Task to complete. Please convert the entries between the lines containing "You are a computer-use agent. 1568x474" and "Select the drawing", inclusive, into a JSON list of strings with one string per line, skipping blank lines.

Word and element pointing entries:
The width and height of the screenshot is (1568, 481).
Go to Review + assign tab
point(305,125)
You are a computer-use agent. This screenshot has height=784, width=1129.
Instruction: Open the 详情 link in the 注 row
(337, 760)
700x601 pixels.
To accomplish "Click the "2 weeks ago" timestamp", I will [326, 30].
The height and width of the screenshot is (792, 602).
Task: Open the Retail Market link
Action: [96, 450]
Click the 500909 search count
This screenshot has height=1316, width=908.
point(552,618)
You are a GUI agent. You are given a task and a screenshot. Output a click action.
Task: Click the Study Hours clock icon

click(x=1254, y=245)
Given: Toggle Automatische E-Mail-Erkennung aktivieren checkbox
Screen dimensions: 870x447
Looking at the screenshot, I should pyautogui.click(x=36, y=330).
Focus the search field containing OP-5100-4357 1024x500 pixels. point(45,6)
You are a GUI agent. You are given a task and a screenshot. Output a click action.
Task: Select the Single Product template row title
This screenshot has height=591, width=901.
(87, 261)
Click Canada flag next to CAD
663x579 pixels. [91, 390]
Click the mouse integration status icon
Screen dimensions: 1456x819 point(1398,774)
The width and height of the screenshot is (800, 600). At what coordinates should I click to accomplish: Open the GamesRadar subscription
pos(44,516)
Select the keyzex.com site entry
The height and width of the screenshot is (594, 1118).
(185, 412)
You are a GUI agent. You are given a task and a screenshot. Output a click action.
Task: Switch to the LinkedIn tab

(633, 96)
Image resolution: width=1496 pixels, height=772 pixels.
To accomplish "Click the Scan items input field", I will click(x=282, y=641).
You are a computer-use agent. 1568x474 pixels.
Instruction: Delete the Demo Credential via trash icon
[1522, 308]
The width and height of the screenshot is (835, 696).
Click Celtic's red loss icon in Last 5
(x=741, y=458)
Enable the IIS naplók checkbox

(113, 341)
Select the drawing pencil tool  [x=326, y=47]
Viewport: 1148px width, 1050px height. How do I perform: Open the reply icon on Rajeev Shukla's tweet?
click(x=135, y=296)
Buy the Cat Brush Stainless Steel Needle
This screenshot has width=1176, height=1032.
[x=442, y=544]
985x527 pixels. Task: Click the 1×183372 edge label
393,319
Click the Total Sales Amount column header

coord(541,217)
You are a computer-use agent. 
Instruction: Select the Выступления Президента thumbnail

Response to the exercise.
[
  "You are a computer-use agent. 1568x474 pixels.",
  "Instruction: Delete the Demo Credential via trash icon",
  "[1522, 308]",
  "The width and height of the screenshot is (835, 696).",
  "Click Celtic's red loss icon in Last 5",
  "(x=741, y=458)",
  "Enable the IIS naplók checkbox",
  "(113, 341)",
  "Select the drawing pencil tool  [x=326, y=47]"
]